* ASSIGNMENT *
Beginning at the line that contains "The height and" and ending at the last line of the entries, write out each line exactly; include nothing outside that span.

+++ DATASET EXCERPTS +++

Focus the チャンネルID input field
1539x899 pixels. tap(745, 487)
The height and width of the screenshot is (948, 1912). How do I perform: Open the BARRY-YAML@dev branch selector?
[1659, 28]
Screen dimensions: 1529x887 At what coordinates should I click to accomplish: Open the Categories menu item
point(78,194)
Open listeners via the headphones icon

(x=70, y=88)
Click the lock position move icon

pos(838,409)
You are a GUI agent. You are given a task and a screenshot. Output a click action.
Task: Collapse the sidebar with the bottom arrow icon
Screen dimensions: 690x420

+++

* THE COMPLETED TASK *
The height and width of the screenshot is (948, 1912). How do I perform: Open the BARRY-YAML@dev branch selector?
[1659, 28]
Screen dimensions: 1529x887 At what coordinates should I click to accomplish: Open the Categories menu item
point(78,194)
Open listeners via the headphones icon

(x=70, y=88)
Click the lock position move icon

pos(838,409)
You are a GUI agent. You are given a task and a screenshot. Output a click action.
Task: Collapse the sidebar with the bottom arrow icon
Screen dimensions: 690x420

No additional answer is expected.